Convert the lines of these entries into a Markdown table with two columns, Number and Line, giving each line its own row and skipping blank lines. Leave the pictures out of the table.

--- DATA SHOWN ---
┏━━

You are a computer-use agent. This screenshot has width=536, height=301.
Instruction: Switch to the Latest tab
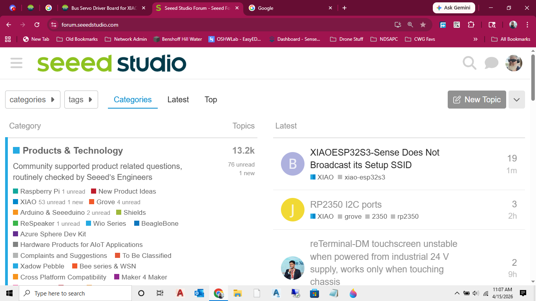[178, 100]
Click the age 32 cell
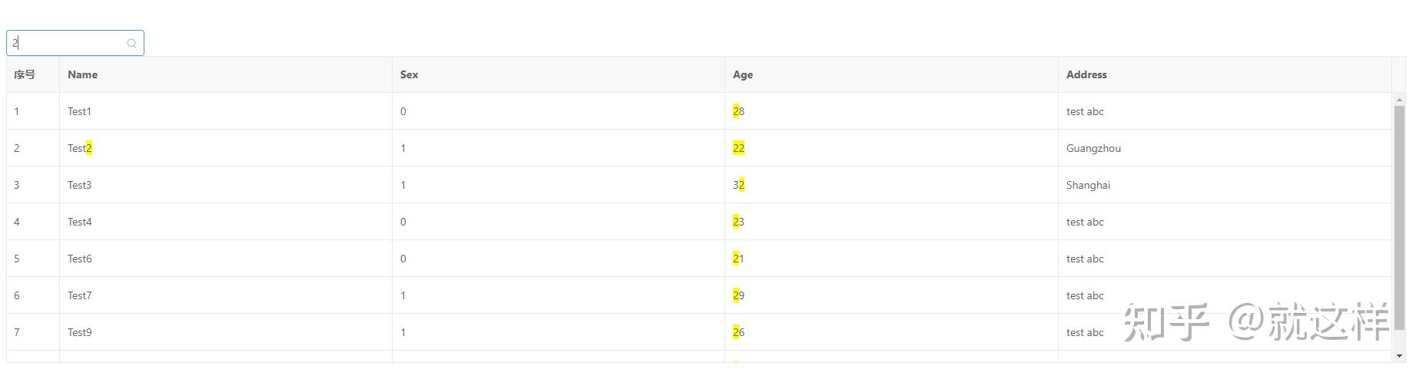The height and width of the screenshot is (379, 1426). point(738,185)
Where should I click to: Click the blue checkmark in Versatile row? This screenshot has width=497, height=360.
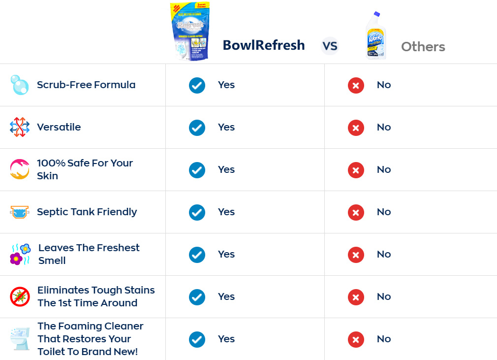coord(197,128)
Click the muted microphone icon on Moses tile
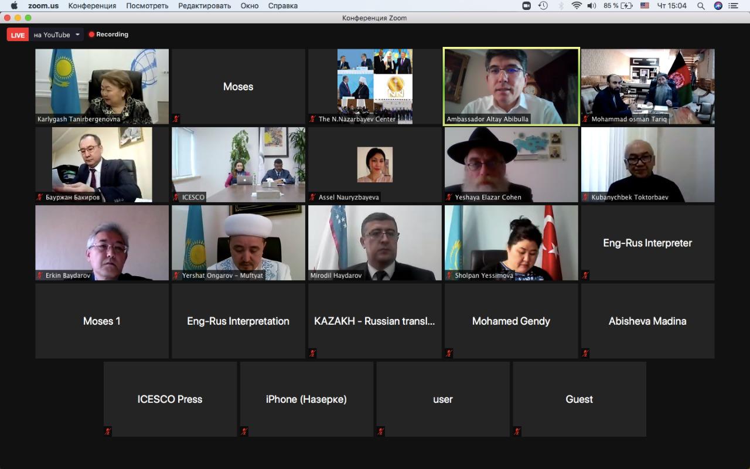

┗━━

--- OUTPUT BELOW ---
| Number | Line |
|---|---|
| 1 | You are a computer-use agent. This screenshot has width=536, height=301. |
| 2 | Instruction: Switch to the Latest tab |
| 3 | [178, 100] |
| 4 | Click the age 32 cell |
| 5 | The height and width of the screenshot is (379, 1426). point(738,185) |
| 6 | Where should I click to: Click the blue checkmark in Versatile row? This screenshot has width=497, height=360. |
| 7 | coord(197,128) |
| 8 | Click the muted microphone icon on Moses tile |